**** Data provided

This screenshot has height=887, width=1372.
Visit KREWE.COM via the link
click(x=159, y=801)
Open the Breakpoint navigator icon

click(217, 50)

********

▶ _Task description_: Reproduce every line of the material above exactly.

▶ _Solution_:
This screenshot has height=887, width=1372.
Visit KREWE.COM via the link
click(x=159, y=801)
Open the Breakpoint navigator icon

click(217, 50)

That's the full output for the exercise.